Gloom gets an extra-special rating we may only ever give out a handful of times to come. Five golden pokeballs for a pokemon I not only find outstandingly original, but would follow to the ends of the Earth. If I were a young trainer in the Pokemon world, Gloom would be my "pikachu," that monster I adventure with through thick and thin and wouldn't dream of evolving.
...Uuuuunfortunately, Gloom does evolve, which means that some other, non-Gloom pokemon enjoy more stardom, marginally more competitive viability, and some additional moves forever out of Gloom's reach.

Vileplume is, however, still cool enough that back in my original Red/Blue files, I actually wielded both a Gloom and a Vileplume on the same team. I almost thought of it as a sort of signature gimmick; a couple of corpse-flower siblings always by my character's side.
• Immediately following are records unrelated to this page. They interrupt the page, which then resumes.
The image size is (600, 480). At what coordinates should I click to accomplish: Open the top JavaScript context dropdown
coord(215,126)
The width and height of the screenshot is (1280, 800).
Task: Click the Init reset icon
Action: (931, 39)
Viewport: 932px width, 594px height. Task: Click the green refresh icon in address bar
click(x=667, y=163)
Vileplume is based specifically on the real world Rafflesia arnoldii or corpse lily, a gigantic parasitic plant imitating the color, texture, and odor of spoiled meat. Lacking a stem, leaves or even proper roots, the plant exists only as a parasitic network of filaments within another plant, a species of creeper vine, until its monstrous blossom develops like a big, nasty tumor on the host. The bloom even actively generates heat, an incredibly rare property among plants, to match the radiating warmth of an animal carcass. That is MAGICAL.
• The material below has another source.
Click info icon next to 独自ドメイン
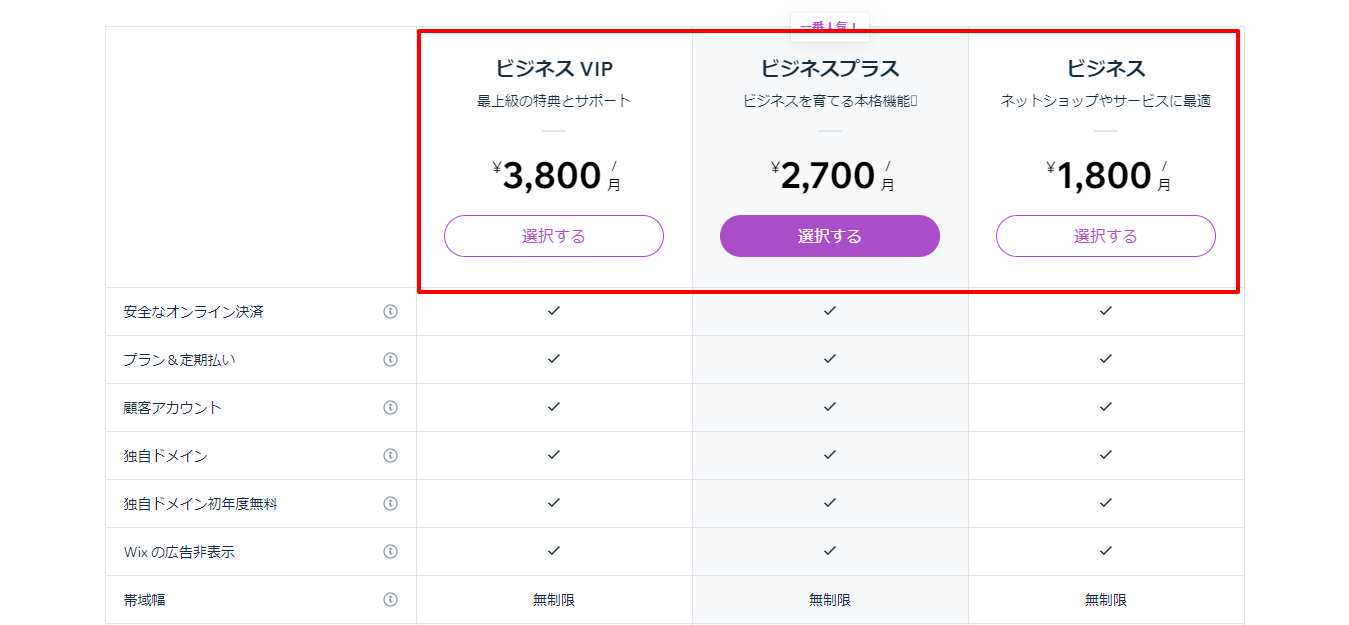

None of this, unfortunately, is reflected very well by Vileplume, which actually loses Gloom's "stench" ability, and according to the pokedex, merely emits highly toxic, allergenic pollen. At least that's still entertainingly unpleasant, emphasizing the nastier side of flowering plant life and FINALLY incorporating a pokemon's poison typing into its theme again. Hallelujah. You also have to appreciate that English name, Vileplume, which rolls wickedly off the tongue and reminds us that this isn't some namby-pamby buttercup we're dealing with.

...I just wish it still did the drool thing. At least a little. This is Golbat's eyes all over again. Pokemon should add or expand on features as they evolve, not drop them! In fact, and hear me out here...I think Gloom and Vileplume's designs should have been the other way around. I'm not just seeing the world through Gloom-tinted goggles, here, I have an argument I can support with science!

We're all conditioned to interpret Gloom as the "bud" of Vileplume, but a budding Rafflesia is nothing but one plain, simple sphere. With its brown, splotchy, curling petals, Gloom looks a heck of a lot more like an elderly Rafflesia than a younger specimen, like this one, withering up at the ripe old age of five days. How cool and appropriate would it have been to have a grass/poison flower that blossoms in its middle stage and wilts for its final form? It makes so much sense, I almost want to believe this could have really been an idea on Tajiri's table at some point.

I do love you, Vileplume, but you're still no Gloom, and I am pained by what could have been.

...And what the heck is this thing?! Pure grass?! Hula dancing??? What's that even have to do with a Rafflesia?!


I'm just gonna milk this page for all its worth and enjoy a few more images of my putrid, reeking friend.